Prosegui il brano sugli affreschi della cappella napoletana a partire dalla sua ultima frase.

==== BRANO ====

I controversi incarichi pittorici legati alla cappella, accompagnati anche da un contesto cittadino complesso consistente in minacce ed attentati da parte di pittori locali (Belisario Corenzio, Battistello Caracciolo e Jusepe de Ribera) a scapito dei forestieri per disincentivare loro l'accettazione dell'incarico, fenomeno conosciuto dalla storiografia ufficiale come cabala di Napoli,[3] hanno determinato tuttavia un rallentamento della conclusione dei lavori, che avvenne definitivamente solo nel 1646. Intrapresi infatti in un primo momento (1618) i contatti con il Cavalier d'Arpino per l'esecuzione del ciclo di affreschi della reale cappella, che avrebbero riguardato le Storie sulla vita di San Gennaro e l'affresco del Paradiso nella cupola, a causa di un avvio a singhiozzo, dovuto probabilmente anche al fatto che il pittore era in quel periodo ancora a Roma per il completamento di altre sue opere, la scelta della Deputazione ricadde successivamente (1620) su Guido Reni, già attivo a Napoli. La Deputazione, indirizzando le proprie scelte sul pittore emiliano, ribadì così la propria intenzione di affidare i lavori, probabilmente i più importanti di quel periodo in città, legati inoltre ad un luogo particolarmente devoto al popolo napoletano, a pittori non locali. Conseguenza di questa decisione fu che il movimento intimidatorio intrapreso dai tre pittori napoletani, su tutti il Corenzio, si attivò con così tanta prepotenza da organizzare un agguato ad un collaboratore del Reni, portandolo al ferimento. A questo punto, lo spavento dall'accaduto portò il Reni a rifiutare l'incarico e così la Deputazione si dovette mobilitare nuovamente nella ricerca del pittore a cui affidare l'incarico. Questa volta la ricerca vide allargare l'orizzonte decisionale della Deputazione, volgendo lo sguardo anche ad artisti partenopei come Fabrizio Santafede e il Caracciolo. Tuttavia le loro bozze presentate all'istituzione non piacquero e così, al 1628, il cantiere per il ciclo pittorico non riuscì ancora a partire.

==== MATERIALE DI PARTENZA ====

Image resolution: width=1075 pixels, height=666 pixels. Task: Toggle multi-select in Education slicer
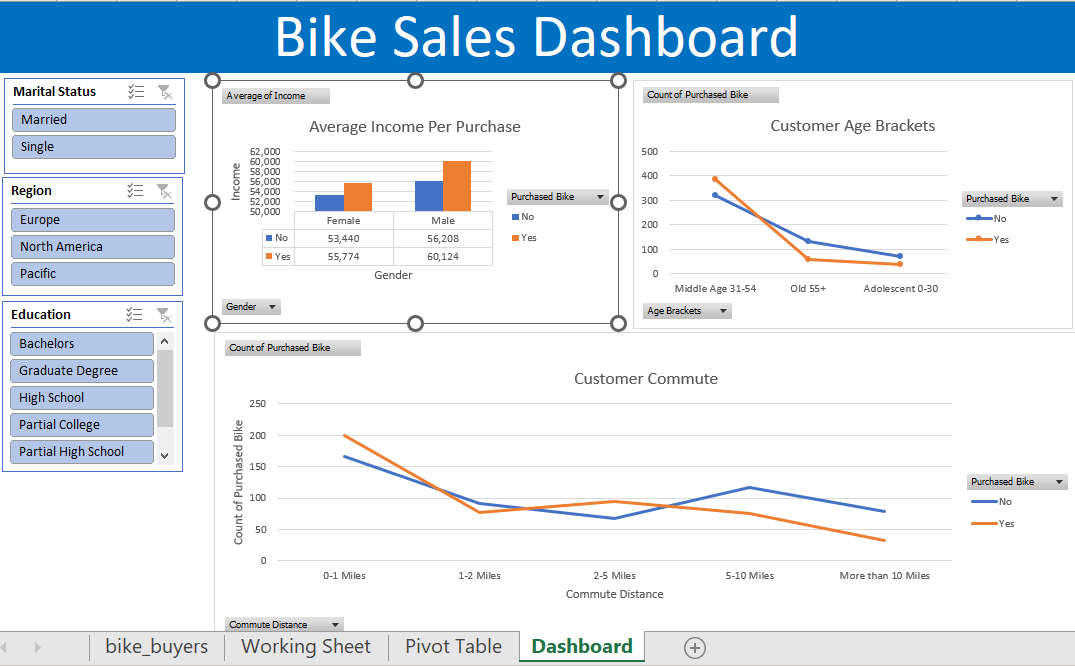(x=135, y=315)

====

* [RISPOSTA]
Visuale degli affreschi del Lanfranco e Domenichino

Due anni dopo, il Domenichino, altro pittore emiliano, riuscì invece a convincere l'organo civico con i propri test e finalmente iniziarono le decorazioni delle volte, compiendo nel 1633 dapprima quelle dei sottarchi degli altari, poi completando per il 1641 gli affreschi dei quattro pennacchi e infine, nello stesso anno, compiendo cinque dei sei oli su rame (uno risultò però essere incompleto) che decorano la fascia inferiore della cappella. Il Domenichino eseguì quindi la maggior parte degli affreschi commissionatigli fino alla sua morte improvvisa, avvenuta nel 6 aprile del 1641, probabilmente avvelenato dai tre pittori napoletani appartenenti alla cabala. Dopo due giorni, venne a sostituirlo nei lavori interni alla cupola un altro pittore natio e di scuola emiliana, Giovanni Lanfranco, che si occupò di compiere la scena del Paradiso completandola nel 1643.[4]

Il Miracolo dell'ossessa di Massimo Stanzione. Dapprima collocata in uno dei pilastri della cappella, poi spostata nell'Ottocento nell'adiacente cappella della Concezione.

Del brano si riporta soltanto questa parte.